# ASSIGNMENT
Every line from the one with "Where should I" to the one with "The image size", including those two, is to be copied exactly; all other lines of the entries below are left out.
START PROVIDED MATERIAL
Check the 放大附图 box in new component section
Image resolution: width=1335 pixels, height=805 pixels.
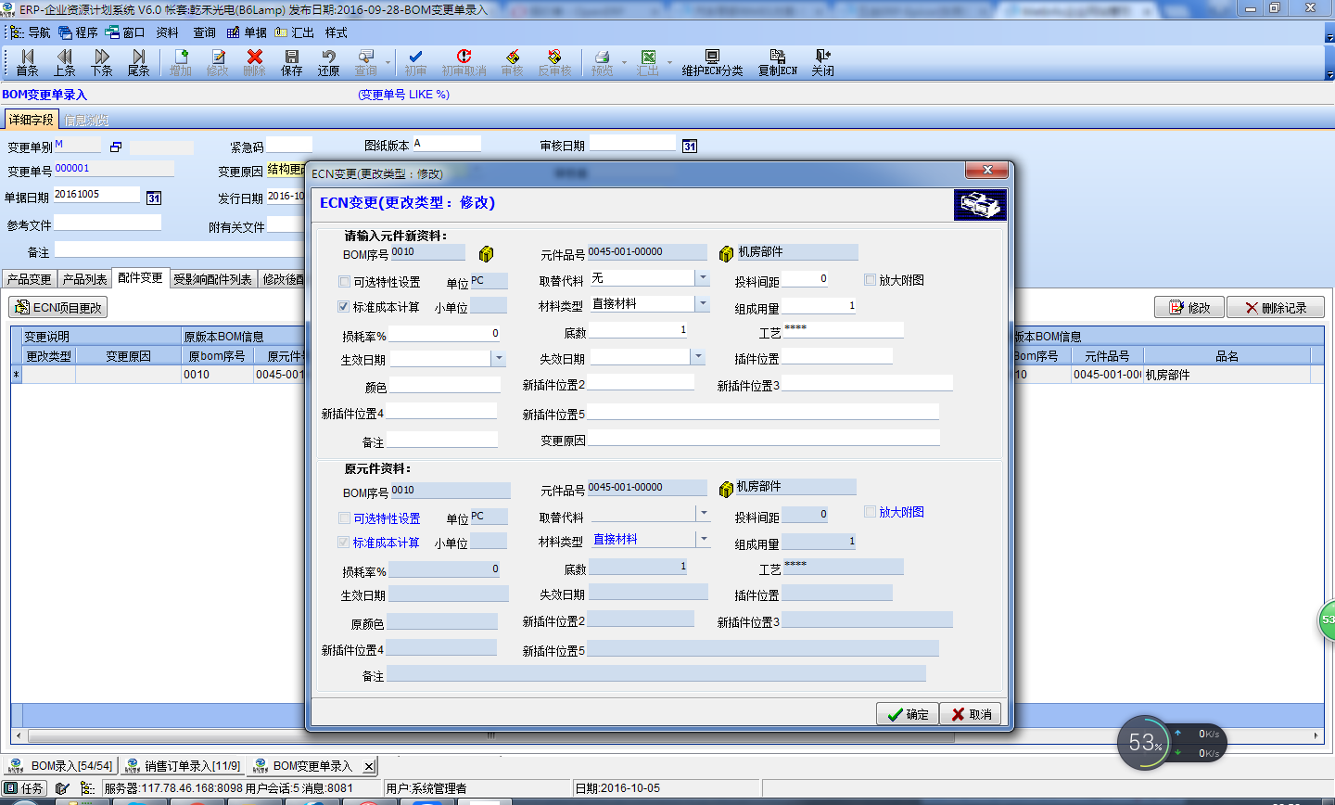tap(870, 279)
END PROVIDED MATERIAL
START PROVIDED MATERIAL
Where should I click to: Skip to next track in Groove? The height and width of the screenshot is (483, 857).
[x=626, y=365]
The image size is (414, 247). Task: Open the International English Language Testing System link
END PROVIDED MATERIAL
START PROVIDED MATERIAL
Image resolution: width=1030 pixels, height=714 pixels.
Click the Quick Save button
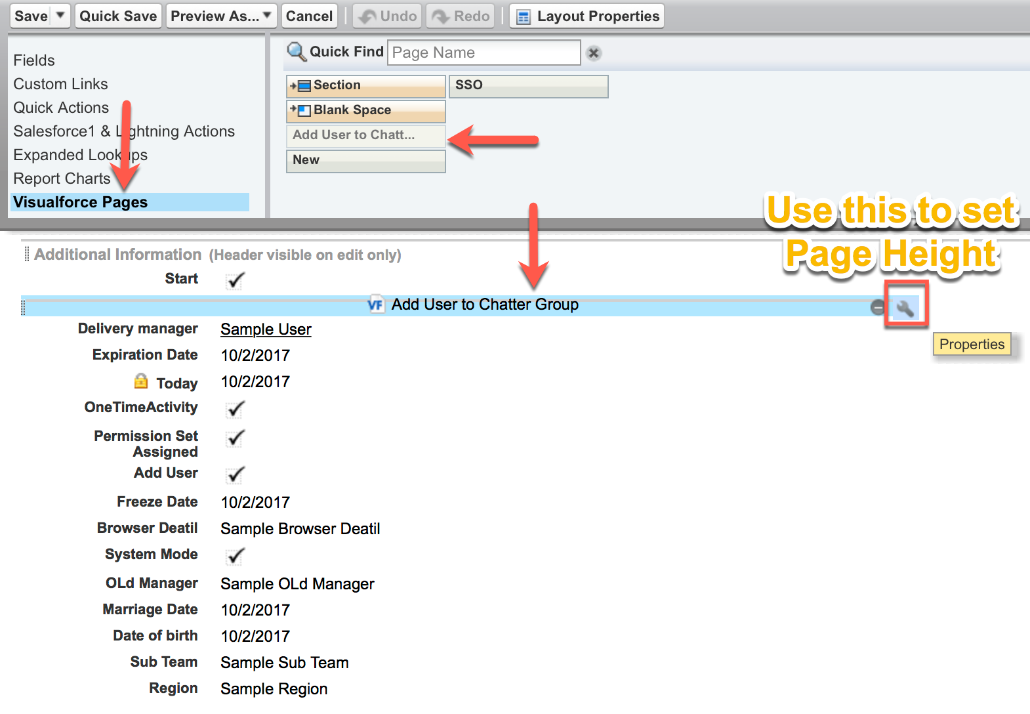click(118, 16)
END PROVIDED MATERIAL
# YOUR RESPONSE
Where should I click to: Skip to next track in Groove? The height and width of the screenshot is (483, 857).
[x=626, y=365]
The image size is (414, 247). Task: Open the International English Language Testing System link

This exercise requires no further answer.